= Davao del Sur's 1st congressional district =

Legislative district of the Philippines

Davao del Sur's 1st congressional district is an obsolete congressional district in Davao del Sur for the House of Representatives of the Philippines from 1987 to 2016. The district encompassed seven northern local government units of the previously undivided province bordering Davao City and includes Digos, the provincial capital. It was created ahead of the 1987 Philippine House of Representatives elections following the ratification of the 1987 constitution which established two districts for the province and another three districts for Davao City. Prior to the 1987 apportionment, Davao del Sur residents elected their representatives to the national legislatures on a provincewide basis through the Davao del Sur's at-large congressional district. The district was last contested at the 2013 Philippine House of Representatives elections.
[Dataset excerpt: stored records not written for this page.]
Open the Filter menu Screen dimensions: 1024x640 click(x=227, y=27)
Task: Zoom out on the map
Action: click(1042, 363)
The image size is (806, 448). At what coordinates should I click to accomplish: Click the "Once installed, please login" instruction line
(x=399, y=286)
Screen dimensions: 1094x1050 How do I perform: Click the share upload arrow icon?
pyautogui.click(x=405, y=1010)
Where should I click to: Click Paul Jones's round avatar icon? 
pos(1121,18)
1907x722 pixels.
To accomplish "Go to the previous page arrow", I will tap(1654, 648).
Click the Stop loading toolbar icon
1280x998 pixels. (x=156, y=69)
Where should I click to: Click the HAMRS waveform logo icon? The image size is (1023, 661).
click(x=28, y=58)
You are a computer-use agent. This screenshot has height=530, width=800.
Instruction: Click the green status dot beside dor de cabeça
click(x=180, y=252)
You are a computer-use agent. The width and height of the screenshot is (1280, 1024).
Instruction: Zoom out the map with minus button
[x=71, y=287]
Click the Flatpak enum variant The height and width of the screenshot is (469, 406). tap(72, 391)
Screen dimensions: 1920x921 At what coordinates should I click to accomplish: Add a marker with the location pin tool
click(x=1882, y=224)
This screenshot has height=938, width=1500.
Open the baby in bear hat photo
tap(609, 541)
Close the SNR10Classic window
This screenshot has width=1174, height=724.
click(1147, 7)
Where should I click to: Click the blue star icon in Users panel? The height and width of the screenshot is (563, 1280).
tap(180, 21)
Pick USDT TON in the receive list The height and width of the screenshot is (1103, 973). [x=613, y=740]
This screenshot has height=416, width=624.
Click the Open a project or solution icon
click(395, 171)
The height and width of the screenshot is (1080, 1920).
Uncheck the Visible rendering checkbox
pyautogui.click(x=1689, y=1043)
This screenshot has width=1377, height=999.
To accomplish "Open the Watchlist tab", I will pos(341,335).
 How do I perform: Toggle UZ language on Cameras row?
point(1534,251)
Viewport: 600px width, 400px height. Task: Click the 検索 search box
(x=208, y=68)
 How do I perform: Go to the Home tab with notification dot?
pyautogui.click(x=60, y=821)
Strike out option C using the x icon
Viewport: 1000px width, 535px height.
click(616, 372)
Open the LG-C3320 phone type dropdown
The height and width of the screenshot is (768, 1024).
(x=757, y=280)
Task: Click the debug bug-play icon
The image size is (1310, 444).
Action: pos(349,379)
Davao del Sur returned to electing its representatives at-large in 2016 after losing most of its southern territory to the province of Davao Occidental created by Republic Act No. 10360 on January 4, 2013.

==Representation history==

#: Image; Member; Term of office; Congress; Party; Electoral history; Constituent LGUs
Start: End
Davao del Sur's 1st district for the House of Representatives of the Philippines
District created February 2, 1987 from Davao del Sur's at-large district.
1: Juanito G. Camasura Jr.; June 30, 1987; June 30, 1992; 8th; PDP–Laban; Elected in 1987.; 1987–2016 Bansalan, Digos, Hagonoy, Magsaysay, Matanao, Padada, Santa Cruz
2: Alejandro Almendras; June 30, 1992; June 30, 1995; 9th; Lakas–CMD; Elected in 1992.
3: Alejandro Almendras Jr.; June 30, 1995; June 30, 1998; 10th; Lakas–CMD; Elected in 1995.
4: Douglas Cagas; June 30, 1998; June 30, 2007; 11th; LAMMP; Elected in 1998.
12th; NPC; Re-elected in 2001.
13th: Re-elected in 2004.
5: Marc Douglas Cagas IV; June 30, 2007; June 30, 2013; 14th; Nacionalista; Elected in 2007.
15th: Re-elected in 2010.
6: Mercedes C. Cagas; June 30, 2013; June 30, 2016; 16th; Nacionalista; Elected in 2013. Redistricted to Davao del Sur's at-large district.
District dissolved into Davao del Sur's at-large district.